Share my new passion for a vibrant new ecosystem Harry Potter Fan Fiction

Harry Potter and The Prisoner of Azkaban


Preliminary Results

The following is an example of an event chain extracted from a story from the fan fiction:

  1. (’CLUSTER 0’, ’nsubj’), (’walked’, ’root’)

  2. (’CLUSTER 0’, ’nsubj’), (’looked’, ’root’)

  3. (’CLUSTER 0’, ’nsubj’), (’changed’, ’root’)

  4. (’CLUSTER 0’, ’nsubj’), (’asked’, ’root’)

In the example above, the character in Harry Potter referred to as ’CLUSTER 0’ first walks, then looks, changes, and finally asks.

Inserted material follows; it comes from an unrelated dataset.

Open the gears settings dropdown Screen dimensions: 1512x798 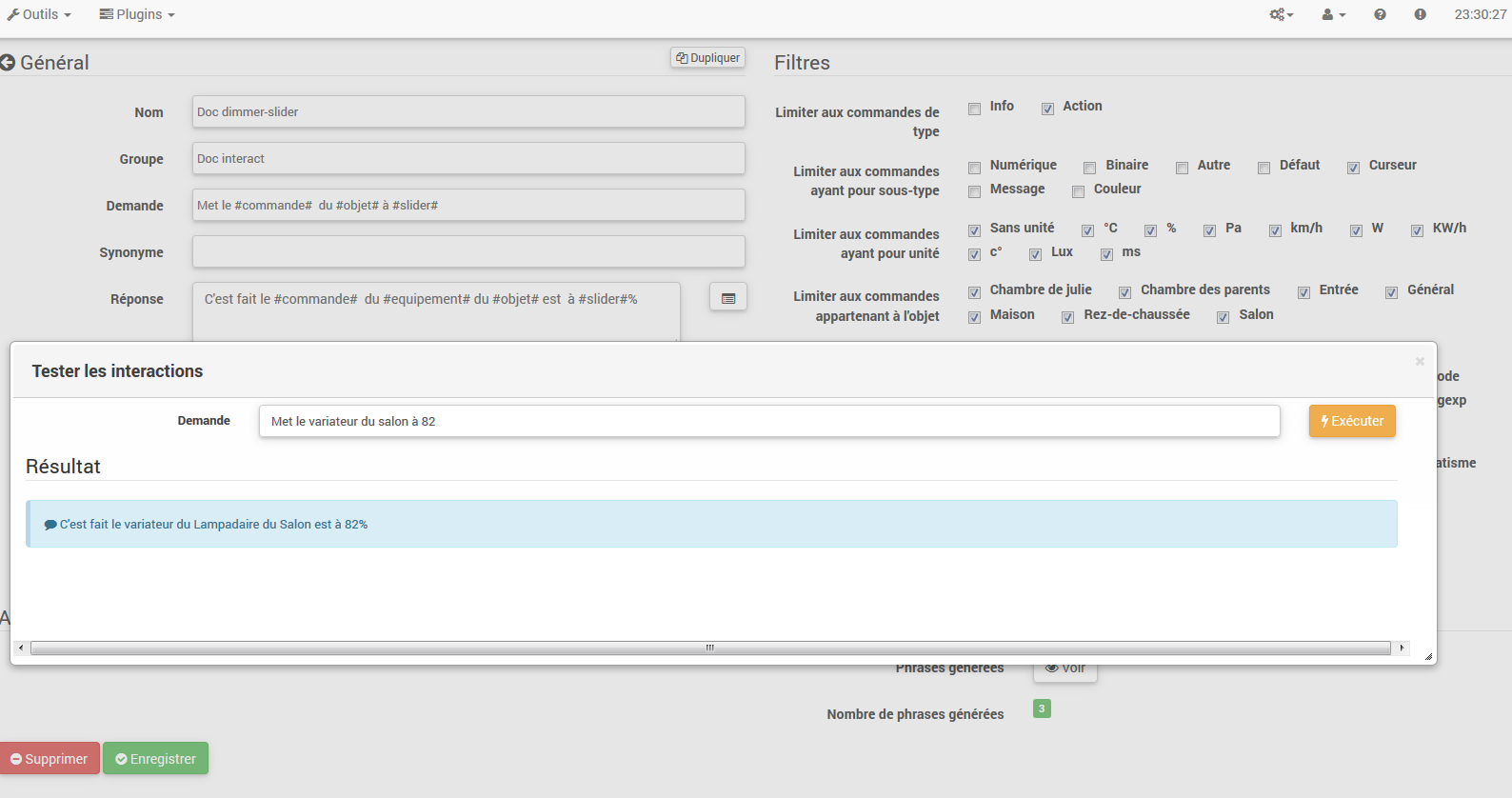tap(1281, 14)
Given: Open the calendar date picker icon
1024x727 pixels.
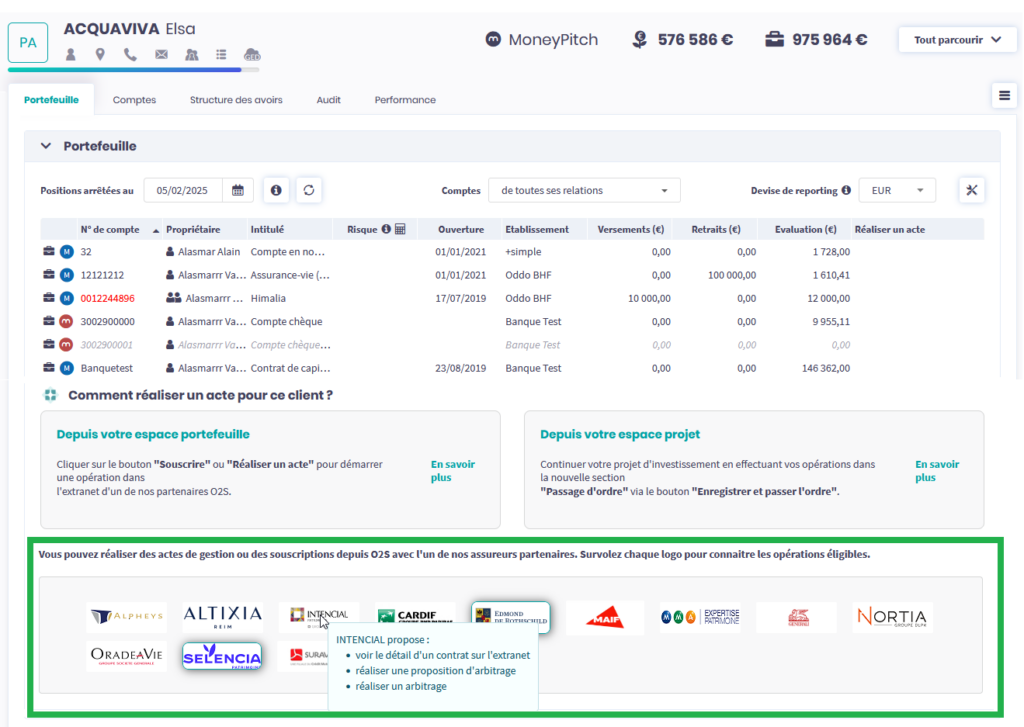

The first element in every tuple is the word in the document with its replaced coreference-resolution tag and the second element is its first order dependency parse that was used to extract the event chain of every noun subject of a story.


Pointwise Mutual Information (PMI) Analysis

The most probable bigrams and the bigrams with the highest PMI were ran over all words, verbs, and events of the two corporas: Harry Potter Fanfiction and Harry Potter Canons. PMI analysis reveals the unique co-occuring concepts in each of the corporas and highlights other stylistic writing differences on average from the authors. Most probable bigrams are shown along side the highest PMI bigrams in each of the tables to show that the magnitude of the frequency count of each bigram over total bigrams does not entail importance or significance in a document and underscoring the value of PMI analysis.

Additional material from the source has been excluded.